The historical management of agroecological systems, such as California's rangelands, have received criticism for a singular focus on agricultural production goals, while society has shifting expectations to the supply of multiple ecosystem services from these working landscapes. The sustainability and the multiple benefits derived from these complex social-ecological systems is increasingly threatened by weed invasion, extreme disturbance, urban development, and the impacts of a rapidly changing and increasingly variable climate. California's grasslands, oak savannas, and oak woodlands are among the most invaded ecosystems in the world. Weed eradication efforts are rarely combined with seeding on these landscapes despite support for the inclusion of the practice in a weed management program. Depending on seed mix choice, cost and long-term uncertainty, especially for native seed, is an impediment to adoption by land managers.

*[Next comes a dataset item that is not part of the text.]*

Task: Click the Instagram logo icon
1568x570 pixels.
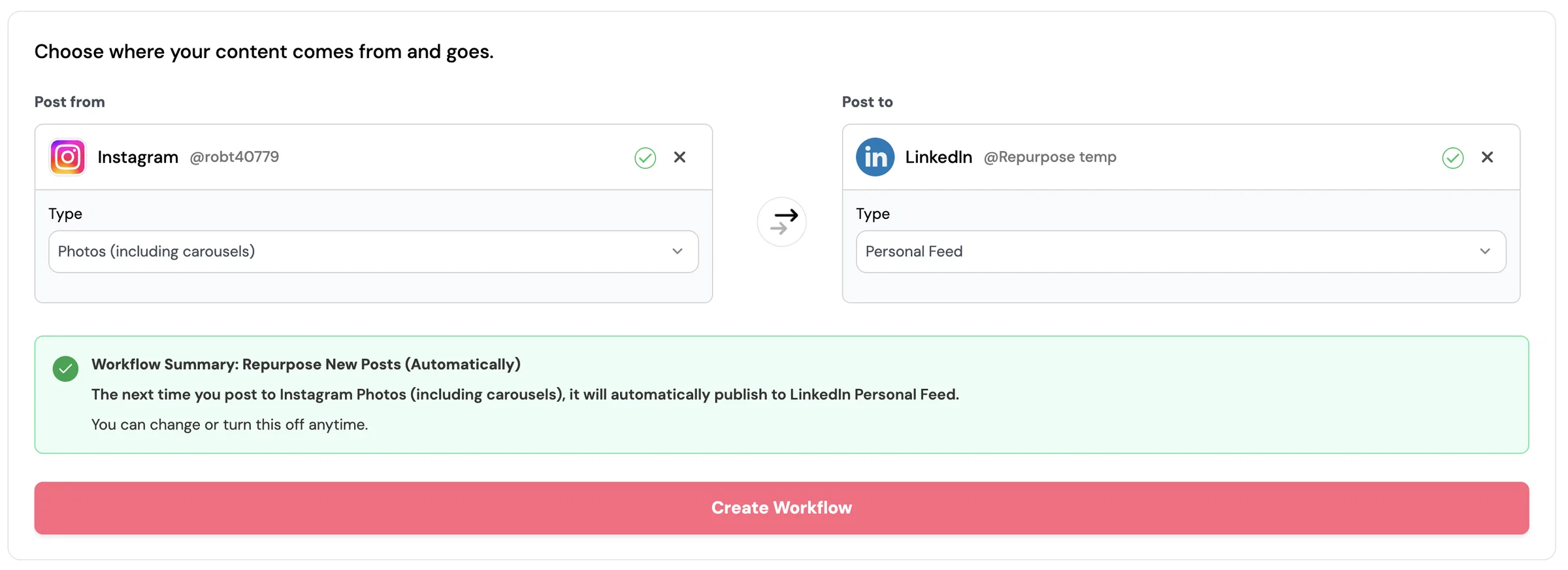Action: (68, 158)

We investigated four seeding mixes (forage annual, native perennial, exotic perennial, and exotic-native perennial) to evaluate how these treatments resist reinvasion and support the delivery of simultaneous multiple ecosystem services (invasion resistance, native richness, nitrogen fixing plants, pollinator food sources, plant community diversity, forage quality, and productivity). We found the increase of exotic and native perennial cover will drive resistance to an invading weedy summer flowering forb Centaurea solstitialis but provides a mixed response to resisting invasive annual grasses. The resistance to invasion is coupled with little tradeoff in forage productivity and quality and gains in plant diversity and native cover.